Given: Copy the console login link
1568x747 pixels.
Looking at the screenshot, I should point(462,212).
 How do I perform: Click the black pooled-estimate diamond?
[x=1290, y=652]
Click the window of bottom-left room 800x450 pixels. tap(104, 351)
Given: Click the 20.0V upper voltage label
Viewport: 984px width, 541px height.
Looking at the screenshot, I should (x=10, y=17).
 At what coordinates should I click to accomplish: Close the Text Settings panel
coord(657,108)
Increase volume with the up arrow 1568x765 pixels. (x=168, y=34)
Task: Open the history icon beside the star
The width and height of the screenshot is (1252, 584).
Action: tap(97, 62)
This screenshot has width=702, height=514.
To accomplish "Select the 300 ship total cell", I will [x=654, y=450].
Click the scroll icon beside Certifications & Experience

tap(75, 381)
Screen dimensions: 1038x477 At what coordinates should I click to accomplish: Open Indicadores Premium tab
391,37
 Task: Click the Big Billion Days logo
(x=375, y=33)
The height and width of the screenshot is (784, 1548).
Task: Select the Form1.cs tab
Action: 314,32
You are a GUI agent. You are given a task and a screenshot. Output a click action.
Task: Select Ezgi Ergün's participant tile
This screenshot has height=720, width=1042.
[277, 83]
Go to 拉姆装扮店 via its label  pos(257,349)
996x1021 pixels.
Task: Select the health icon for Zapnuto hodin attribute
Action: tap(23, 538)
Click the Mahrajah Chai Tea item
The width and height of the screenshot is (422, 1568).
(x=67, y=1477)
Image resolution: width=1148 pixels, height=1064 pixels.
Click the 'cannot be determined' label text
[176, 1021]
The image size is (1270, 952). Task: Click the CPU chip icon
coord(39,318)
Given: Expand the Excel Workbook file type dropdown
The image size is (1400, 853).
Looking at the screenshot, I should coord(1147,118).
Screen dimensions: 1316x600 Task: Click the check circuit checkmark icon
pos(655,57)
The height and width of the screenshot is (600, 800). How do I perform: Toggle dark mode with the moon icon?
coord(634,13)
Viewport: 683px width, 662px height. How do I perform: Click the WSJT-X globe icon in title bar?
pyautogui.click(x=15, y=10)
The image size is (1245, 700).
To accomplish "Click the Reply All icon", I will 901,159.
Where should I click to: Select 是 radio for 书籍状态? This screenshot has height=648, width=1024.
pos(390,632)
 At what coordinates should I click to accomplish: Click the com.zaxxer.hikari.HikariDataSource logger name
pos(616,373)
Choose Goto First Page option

* WORK TO BE COMPLETED
Copy every record precisely, omitting nothing.

* OUTPUT OF THE TASK
Given: Copy the console login link
1568x747 pixels.
Looking at the screenshot, I should point(462,212).
 How do I perform: Click the black pooled-estimate diamond?
[x=1290, y=652]
Click the window of bottom-left room 800x450 pixels. tap(104, 351)
Given: Click the 20.0V upper voltage label
Viewport: 984px width, 541px height.
Looking at the screenshot, I should (x=10, y=17).
 At what coordinates should I click to accomplish: Close the Text Settings panel
coord(657,108)
Increase volume with the up arrow 1568x765 pixels. (x=168, y=34)
Task: Open the history icon beside the star
The width and height of the screenshot is (1252, 584).
Action: tap(97, 62)
This screenshot has width=702, height=514.
To accomplish "Select the 300 ship total cell", I will [x=654, y=450].
Click the scroll icon beside Certifications & Experience

tap(75, 381)
Screen dimensions: 1038x477 At what coordinates should I click to accomplish: Open Indicadores Premium tab
391,37
 Task: Click the Big Billion Days logo
(x=375, y=33)
The height and width of the screenshot is (784, 1548).
Task: Select the Form1.cs tab
Action: 314,32
You are a GUI agent. You are given a task and a screenshot. Output a click action.
Task: Select Ezgi Ergün's participant tile
This screenshot has height=720, width=1042.
[277, 83]
Go to 拉姆装扮店 via its label  pos(257,349)
996x1021 pixels.
Task: Select the health icon for Zapnuto hodin attribute
Action: tap(23, 538)
Click the Mahrajah Chai Tea item
The width and height of the screenshot is (422, 1568).
(x=67, y=1477)
Image resolution: width=1148 pixels, height=1064 pixels.
Click the 'cannot be determined' label text
[176, 1021]
The image size is (1270, 952). Task: Click the CPU chip icon
coord(39,318)
Given: Expand the Excel Workbook file type dropdown
The image size is (1400, 853).
Looking at the screenshot, I should coord(1147,118).
Screen dimensions: 1316x600 Task: Click the check circuit checkmark icon
pos(655,57)
The height and width of the screenshot is (600, 800). How do I perform: Toggle dark mode with the moon icon?
coord(634,13)
Viewport: 683px width, 662px height. How do I perform: Click the WSJT-X globe icon in title bar?
pyautogui.click(x=15, y=10)
The image size is (1245, 700).
To accomplish "Click the Reply All icon", I will 901,159.
Where should I click to: Select 是 radio for 书籍状态? This screenshot has height=648, width=1024.
pos(390,632)
 At what coordinates should I click to accomplish: Click the com.zaxxer.hikari.HikariDataSource logger name
pos(616,373)
Choose Goto First Page option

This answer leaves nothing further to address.